◆ TEXT EXCERPT ◆
Data scraping for AI development

Machine learning and AI has been used in business for well over a decade and adoption of generative AI is now ubiquitous. As AI use and development reaches its teens, we might not be surprised that it expects freedom and wants to go in its own direction (in truth it probably already has) and that in doing so it is leaving a trail of difficult issues for its creators to address. With increased understanding of what AI is becoming and increasing awareness of how AI can operate, I have found my clients being asked, “Where does your training data come from?”, “Is it copyright?”, “Was collection permissioned?”, “How do you know it’s not biased?”. Inevitably, once the answers are provided and reviewed, the cognisant customer will say, “We need you to warrant your replies” and this is an area where many software providers stumble. 

Developers will usually have collected their data using third party scraping; images used for training may form part of huge data sets acquired from data collection agencies who scraped from social media sites like Instagram, Meta/Facebook, Twitter/X and TikTok. Some of that data scraping and training may have occurred before GDPR and the Data Protection Act 2018 and the source is not as “clean” or “permissioned” as regulation and law oblige and as Designated Authorities increasingly require.

◆ ENTRIES PROVIDED ◆
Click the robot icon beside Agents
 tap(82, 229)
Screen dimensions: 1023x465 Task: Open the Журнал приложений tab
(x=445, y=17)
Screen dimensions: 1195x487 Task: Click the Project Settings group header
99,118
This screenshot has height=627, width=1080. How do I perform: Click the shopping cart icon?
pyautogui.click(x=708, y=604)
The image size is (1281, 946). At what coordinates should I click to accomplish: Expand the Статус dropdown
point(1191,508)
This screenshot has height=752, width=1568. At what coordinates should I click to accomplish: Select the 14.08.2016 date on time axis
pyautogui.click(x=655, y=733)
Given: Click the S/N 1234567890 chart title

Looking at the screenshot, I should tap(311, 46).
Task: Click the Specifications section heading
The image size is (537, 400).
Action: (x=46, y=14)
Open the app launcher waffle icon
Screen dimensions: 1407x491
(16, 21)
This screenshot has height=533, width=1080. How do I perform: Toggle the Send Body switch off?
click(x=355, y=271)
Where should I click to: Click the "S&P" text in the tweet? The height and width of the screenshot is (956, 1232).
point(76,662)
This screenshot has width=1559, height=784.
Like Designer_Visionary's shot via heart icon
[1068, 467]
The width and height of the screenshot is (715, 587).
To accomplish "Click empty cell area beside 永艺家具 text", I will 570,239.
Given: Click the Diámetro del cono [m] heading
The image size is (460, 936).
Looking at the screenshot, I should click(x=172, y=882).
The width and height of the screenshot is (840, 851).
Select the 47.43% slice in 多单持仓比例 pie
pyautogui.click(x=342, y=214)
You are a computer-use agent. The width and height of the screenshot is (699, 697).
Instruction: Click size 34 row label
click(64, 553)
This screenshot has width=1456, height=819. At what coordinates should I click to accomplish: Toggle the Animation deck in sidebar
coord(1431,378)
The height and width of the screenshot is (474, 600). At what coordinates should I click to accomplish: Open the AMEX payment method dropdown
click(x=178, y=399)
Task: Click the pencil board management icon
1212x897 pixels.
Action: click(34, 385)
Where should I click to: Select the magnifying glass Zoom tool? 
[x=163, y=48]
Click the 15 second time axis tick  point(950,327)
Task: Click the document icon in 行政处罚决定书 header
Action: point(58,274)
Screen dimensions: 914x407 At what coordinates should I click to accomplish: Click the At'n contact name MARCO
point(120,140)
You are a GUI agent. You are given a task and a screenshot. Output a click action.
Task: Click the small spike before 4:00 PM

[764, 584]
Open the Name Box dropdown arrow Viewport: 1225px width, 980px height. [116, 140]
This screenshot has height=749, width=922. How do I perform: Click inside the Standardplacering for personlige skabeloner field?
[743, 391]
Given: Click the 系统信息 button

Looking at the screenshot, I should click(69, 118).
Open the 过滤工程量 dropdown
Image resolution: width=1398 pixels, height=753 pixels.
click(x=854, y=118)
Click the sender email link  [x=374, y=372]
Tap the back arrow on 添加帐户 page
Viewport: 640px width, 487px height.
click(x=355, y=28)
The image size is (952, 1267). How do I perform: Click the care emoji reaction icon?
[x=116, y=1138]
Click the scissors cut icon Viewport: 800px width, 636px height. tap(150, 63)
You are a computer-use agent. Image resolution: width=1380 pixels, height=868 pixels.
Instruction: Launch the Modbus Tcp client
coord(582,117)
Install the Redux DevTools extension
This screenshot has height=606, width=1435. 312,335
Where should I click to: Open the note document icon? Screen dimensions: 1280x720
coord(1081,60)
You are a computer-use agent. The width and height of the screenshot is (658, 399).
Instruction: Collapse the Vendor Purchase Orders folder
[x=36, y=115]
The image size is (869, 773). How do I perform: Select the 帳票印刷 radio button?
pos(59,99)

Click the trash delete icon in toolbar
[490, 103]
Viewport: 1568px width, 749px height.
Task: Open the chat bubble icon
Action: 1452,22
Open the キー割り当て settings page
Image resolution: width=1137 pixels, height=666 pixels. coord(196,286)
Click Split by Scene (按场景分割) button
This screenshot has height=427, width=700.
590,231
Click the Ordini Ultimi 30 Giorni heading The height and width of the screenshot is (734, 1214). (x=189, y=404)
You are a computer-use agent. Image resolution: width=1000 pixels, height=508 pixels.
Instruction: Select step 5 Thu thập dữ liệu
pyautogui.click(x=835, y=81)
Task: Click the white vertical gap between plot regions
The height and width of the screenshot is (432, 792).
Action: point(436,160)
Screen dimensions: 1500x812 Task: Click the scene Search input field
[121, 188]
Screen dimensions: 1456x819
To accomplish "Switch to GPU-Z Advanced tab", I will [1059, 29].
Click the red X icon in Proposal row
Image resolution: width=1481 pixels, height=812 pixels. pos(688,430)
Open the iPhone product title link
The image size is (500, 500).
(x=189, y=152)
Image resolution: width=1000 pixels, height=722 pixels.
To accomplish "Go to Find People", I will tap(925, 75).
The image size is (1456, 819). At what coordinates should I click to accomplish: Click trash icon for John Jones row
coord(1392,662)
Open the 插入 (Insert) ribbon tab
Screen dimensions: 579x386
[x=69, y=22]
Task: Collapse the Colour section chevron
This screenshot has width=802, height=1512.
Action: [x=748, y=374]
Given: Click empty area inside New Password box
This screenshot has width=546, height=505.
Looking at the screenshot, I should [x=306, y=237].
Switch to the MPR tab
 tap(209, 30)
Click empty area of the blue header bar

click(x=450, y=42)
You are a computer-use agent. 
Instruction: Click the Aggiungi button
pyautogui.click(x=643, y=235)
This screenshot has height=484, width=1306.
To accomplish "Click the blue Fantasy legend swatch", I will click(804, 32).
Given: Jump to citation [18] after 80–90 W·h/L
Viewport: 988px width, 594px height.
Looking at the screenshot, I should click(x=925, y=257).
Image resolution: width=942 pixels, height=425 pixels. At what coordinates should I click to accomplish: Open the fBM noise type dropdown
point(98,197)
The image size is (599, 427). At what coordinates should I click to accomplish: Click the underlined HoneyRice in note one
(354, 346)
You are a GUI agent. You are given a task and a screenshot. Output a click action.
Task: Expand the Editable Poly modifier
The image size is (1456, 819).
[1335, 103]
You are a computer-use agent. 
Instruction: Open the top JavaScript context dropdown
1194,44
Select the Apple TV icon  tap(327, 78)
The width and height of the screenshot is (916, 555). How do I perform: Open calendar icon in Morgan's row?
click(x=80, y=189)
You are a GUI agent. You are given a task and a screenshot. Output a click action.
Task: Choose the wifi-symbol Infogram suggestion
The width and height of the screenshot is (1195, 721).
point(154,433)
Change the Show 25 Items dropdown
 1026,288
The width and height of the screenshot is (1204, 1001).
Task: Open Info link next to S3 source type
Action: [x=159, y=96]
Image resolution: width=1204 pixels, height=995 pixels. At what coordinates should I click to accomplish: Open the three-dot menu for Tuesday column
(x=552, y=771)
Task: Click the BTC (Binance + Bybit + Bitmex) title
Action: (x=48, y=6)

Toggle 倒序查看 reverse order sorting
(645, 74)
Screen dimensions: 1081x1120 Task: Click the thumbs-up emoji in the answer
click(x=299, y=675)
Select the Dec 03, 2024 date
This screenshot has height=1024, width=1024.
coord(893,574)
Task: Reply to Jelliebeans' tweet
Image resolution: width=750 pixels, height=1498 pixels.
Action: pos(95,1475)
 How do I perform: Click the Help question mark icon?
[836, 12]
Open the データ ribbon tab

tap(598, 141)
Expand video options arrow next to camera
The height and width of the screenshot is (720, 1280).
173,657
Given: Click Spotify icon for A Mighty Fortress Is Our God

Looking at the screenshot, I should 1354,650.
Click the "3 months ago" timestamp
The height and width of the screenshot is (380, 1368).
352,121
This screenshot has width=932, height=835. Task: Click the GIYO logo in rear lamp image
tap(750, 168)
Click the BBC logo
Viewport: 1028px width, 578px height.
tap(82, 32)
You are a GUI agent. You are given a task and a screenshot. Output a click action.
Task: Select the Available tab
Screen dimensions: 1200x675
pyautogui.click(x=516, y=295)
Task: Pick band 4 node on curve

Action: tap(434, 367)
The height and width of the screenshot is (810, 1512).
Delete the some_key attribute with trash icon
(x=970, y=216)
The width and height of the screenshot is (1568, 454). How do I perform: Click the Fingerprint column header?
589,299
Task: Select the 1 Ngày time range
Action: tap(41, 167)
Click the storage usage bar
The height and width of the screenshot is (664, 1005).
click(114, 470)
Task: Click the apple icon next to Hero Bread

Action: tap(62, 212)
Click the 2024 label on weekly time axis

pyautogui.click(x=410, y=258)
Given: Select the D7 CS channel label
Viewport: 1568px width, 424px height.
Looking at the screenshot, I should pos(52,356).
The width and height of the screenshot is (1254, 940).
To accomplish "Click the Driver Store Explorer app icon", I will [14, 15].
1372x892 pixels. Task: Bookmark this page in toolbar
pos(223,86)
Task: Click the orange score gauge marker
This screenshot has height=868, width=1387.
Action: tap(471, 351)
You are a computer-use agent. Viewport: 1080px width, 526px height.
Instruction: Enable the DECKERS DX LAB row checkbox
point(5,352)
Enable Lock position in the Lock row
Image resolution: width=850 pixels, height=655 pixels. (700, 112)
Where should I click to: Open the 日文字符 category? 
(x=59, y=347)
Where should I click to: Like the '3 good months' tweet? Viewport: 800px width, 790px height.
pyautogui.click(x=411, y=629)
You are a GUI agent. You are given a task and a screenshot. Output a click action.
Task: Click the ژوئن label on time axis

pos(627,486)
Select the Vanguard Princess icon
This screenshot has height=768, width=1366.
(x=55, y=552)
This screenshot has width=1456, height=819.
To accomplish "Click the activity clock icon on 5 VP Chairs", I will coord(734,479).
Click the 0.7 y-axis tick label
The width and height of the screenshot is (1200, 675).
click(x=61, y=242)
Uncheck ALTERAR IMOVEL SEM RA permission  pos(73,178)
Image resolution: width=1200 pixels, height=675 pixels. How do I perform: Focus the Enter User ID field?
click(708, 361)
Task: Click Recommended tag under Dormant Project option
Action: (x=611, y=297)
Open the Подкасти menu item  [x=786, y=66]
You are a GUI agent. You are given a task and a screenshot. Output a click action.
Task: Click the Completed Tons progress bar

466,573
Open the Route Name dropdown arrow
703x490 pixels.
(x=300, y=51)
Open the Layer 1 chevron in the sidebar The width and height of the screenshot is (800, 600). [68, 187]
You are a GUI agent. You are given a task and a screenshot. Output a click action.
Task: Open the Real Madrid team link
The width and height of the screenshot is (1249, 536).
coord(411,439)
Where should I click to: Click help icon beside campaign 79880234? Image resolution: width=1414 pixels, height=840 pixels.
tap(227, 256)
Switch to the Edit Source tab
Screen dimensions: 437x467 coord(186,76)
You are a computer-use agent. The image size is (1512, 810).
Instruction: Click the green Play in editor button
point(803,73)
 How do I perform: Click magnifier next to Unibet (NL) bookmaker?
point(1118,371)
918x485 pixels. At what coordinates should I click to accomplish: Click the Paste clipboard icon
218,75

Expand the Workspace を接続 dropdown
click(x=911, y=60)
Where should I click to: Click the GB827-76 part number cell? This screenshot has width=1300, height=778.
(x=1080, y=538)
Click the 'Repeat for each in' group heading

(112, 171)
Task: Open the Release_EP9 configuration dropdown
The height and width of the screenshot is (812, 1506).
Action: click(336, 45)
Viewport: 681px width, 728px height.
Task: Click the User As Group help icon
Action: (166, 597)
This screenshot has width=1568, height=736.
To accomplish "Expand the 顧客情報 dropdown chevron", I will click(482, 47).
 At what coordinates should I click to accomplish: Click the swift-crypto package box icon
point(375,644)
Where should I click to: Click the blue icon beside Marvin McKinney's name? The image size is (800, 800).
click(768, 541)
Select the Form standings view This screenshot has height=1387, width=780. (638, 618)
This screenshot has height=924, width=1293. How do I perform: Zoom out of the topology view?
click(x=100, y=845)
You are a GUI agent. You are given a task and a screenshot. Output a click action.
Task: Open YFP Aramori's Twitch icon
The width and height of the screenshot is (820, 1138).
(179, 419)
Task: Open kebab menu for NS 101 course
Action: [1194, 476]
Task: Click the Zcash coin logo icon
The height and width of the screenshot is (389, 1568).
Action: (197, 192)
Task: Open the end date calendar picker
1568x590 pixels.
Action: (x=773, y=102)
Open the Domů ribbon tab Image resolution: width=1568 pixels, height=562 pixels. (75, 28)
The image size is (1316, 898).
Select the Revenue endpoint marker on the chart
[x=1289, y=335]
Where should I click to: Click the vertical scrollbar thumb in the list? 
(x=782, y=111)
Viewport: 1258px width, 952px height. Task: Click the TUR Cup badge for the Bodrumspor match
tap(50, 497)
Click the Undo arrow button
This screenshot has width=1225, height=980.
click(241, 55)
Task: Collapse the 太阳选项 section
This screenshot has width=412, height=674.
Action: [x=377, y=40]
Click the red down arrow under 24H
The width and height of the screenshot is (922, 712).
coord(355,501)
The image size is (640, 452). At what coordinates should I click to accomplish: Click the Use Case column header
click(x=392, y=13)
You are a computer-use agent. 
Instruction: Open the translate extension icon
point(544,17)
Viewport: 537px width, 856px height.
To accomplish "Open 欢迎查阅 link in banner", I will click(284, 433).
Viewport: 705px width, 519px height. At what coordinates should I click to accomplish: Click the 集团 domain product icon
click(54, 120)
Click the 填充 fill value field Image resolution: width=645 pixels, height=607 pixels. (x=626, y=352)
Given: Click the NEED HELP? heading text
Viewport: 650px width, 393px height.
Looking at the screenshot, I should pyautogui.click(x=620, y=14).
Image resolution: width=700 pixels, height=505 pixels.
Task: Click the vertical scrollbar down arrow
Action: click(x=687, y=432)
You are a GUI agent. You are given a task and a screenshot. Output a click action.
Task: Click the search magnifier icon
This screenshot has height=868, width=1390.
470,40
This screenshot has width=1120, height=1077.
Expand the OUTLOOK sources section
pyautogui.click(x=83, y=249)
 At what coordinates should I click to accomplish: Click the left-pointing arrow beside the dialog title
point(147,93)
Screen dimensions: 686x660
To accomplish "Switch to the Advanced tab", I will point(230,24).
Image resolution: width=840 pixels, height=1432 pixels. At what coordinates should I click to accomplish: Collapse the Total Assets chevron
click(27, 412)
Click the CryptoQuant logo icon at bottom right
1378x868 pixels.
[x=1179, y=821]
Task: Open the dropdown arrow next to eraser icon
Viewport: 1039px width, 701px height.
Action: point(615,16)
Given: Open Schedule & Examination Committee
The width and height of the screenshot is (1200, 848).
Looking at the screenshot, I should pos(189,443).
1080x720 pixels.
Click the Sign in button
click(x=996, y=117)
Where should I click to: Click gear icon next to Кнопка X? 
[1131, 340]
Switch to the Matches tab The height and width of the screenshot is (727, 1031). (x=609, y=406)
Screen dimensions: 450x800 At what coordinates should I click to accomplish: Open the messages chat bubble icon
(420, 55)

◆ REQUESTS ◆
[1] In the data scraping text, give the stretch from "Machine learning and" through "software providers stumble." again, substituting "software vendors" for "software providers".
[2] Do these statements agree with the data scraping text? Answer yes or no for each and quote the deciding words. (a) Images used for training may come from data collection agencies that scraped social media sites. (b) All of the data scraping took place after GDPR came into force. (c) Machine learning has been used in business for less than five years.
[3] List every social media site named in the data scraping text.

◆ RESPONSES TO THE TASKS ◆
[1]
Machine learning and AI has been used in business for well over a decade and adoption of generative AI is now ubiquitous. As AI use and development reaches its teens, we might not be surprised that it expects freedom and wants to go in its own direction (in truth it probably already has) and that in doing so it is leaving a trail of difficult issues for its creators to address. With increased understanding of what AI is becoming and increasing awareness of how AI can operate, I have found my clients being asked, “Where does your training data come from?”, “Is it copyright?”, “Was collection permissioned?”, “How do you know it’s not biased?”. Inevitably, once the answers are provided and reviewed, the cognisant customer will say, “We need you to warrant your replies” and this is an area where many software vendors stumble.

[2]
(a) Yes: "images used for training may form part of huge data sets acquired from data collection agencies who scraped from social media sites"
(b) No: "Some of that data scraping and training may have occurred before GDPR and the Data Protection Act 2018"
(c) No: "Machine learning and AI has been used in business for well over a decade"

[3] Instagram, Meta/Facebook, Twitter/X, TikTok